Thanks for the annual holiday cheer, Wild Bill. And Merry Christmas to you as well.

Think Good, Write Gooder

From Clear and Simple as the Truth: Writing Classic Prose, by Francis-Noël Thomas and Mark Turner (Princeton University Press, 1994):

“[W]riting is an intellectual activity, not a bundle of skills. Writing proceeds from thinking. To achieve good prose styles, writers must work through intellectual issues, not merely acquire mechanical techniques.”
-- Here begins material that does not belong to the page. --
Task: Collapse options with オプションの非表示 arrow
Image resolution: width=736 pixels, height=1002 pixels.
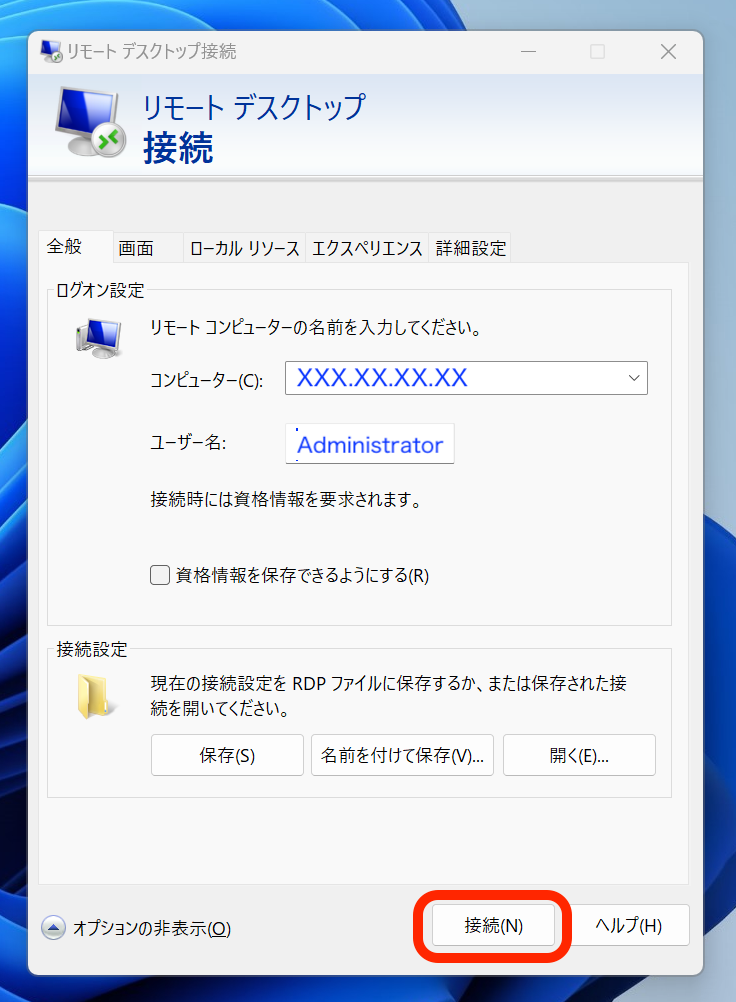Action: point(55,928)
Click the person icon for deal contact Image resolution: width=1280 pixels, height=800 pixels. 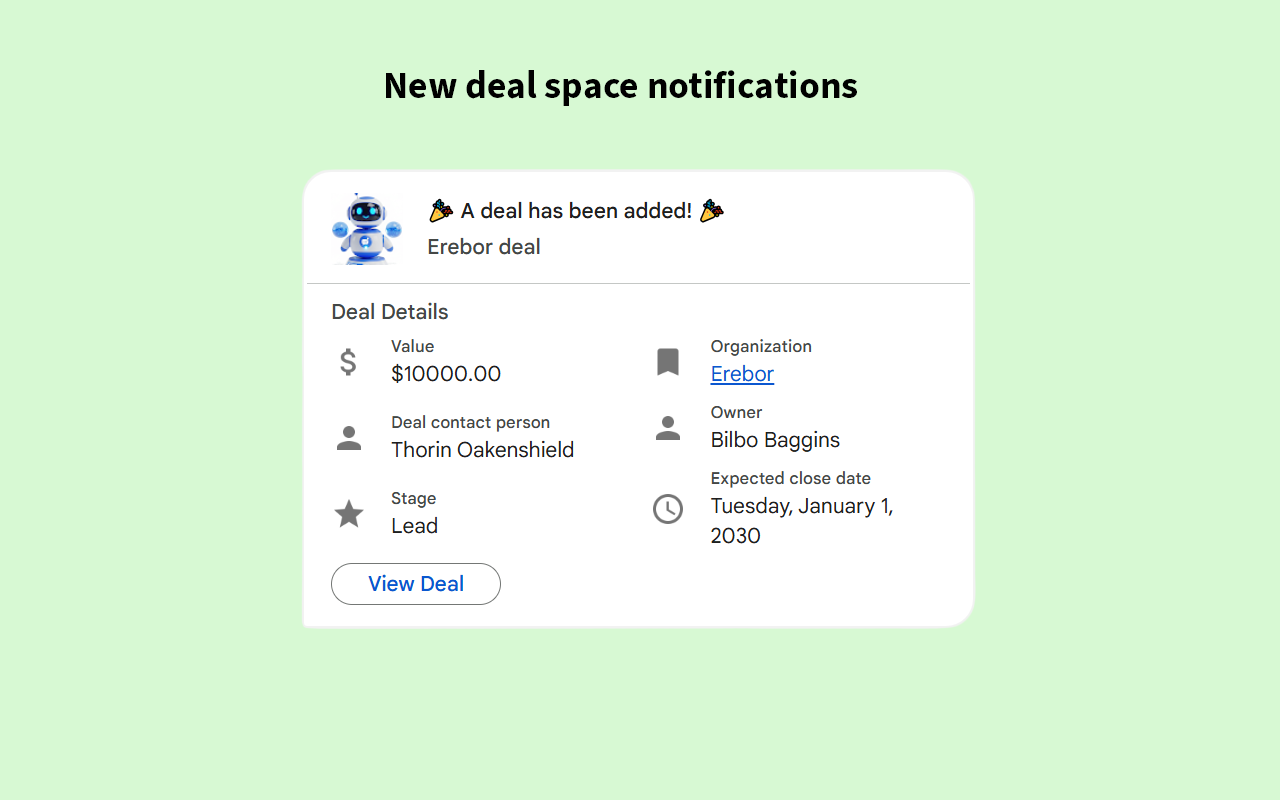[348, 437]
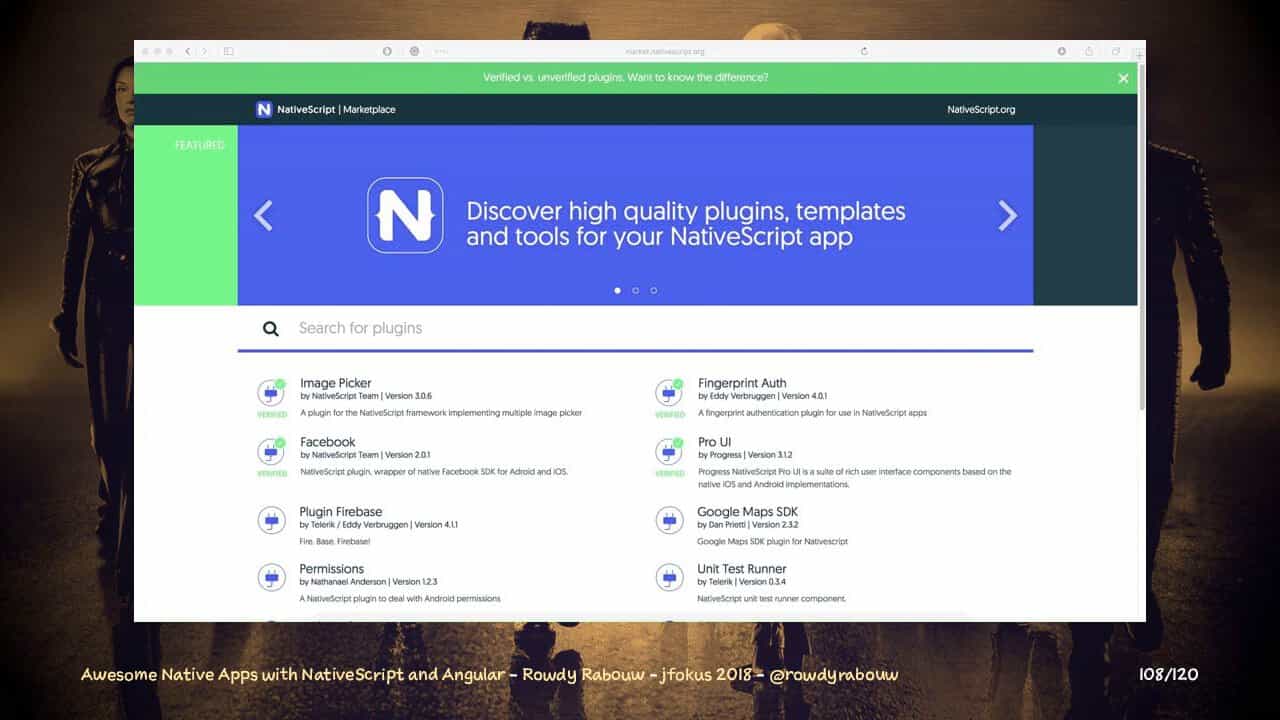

I think this is correct—even though it’d be a heckuva lot easier if writing were nothing more than “a bundle of skills.” But, for me anyway, the thinking part of the equation is arguably more important than the actual writing—even though it’s the first to get tossed overboard when deadlines loom.

Recommendation

I picked up my first copy of Desert Oracle the summer before last at the Little A’Le’Inn in Rachel, Nevada—mostly because its bright yellow cover stood out from all the self-published UFO- and Area 51-related tell-alls on the shelves.

A couple of minutes’ worth of reading and I was hooked. Ken Layne‘s digest-sized quarterly is part travelogue, part field guide, and part unapologetic nature writing—with a healthy dose of X-Files sprinkled in for good measure. Since then I’ve not only subscribed, I’ve also picked up every back issue available (sadly, no. 5 appears to be out of print).

If you like celebrating the weird and the wonderful, you need to subscribe. If you think the desert southwest is a mysterious and magical place, you need to subscribe. If you appreciate independent writing and publishing, you need to subscribe. And if you want to be responsible for the coolest present under the tree this year, you need to introduce someone to Desert Oracle with a gift subscription.

Finally, check out the podcast. It’s wildly entertaining and informative—and creepy as hell.

Breaking News: People Are Dumb

Got a text from the missus about the latest salvo in the War on Things We Don’t Like Right Now.™ Seems it’s not enough these days to dislike something—you’ve got to be a nuisance about it. To wit: deciding for others whether they ought to listen to a 1944 Christmas song because of its “inappropriate” lyrics (while pretending you’re not simply preening for social media attention).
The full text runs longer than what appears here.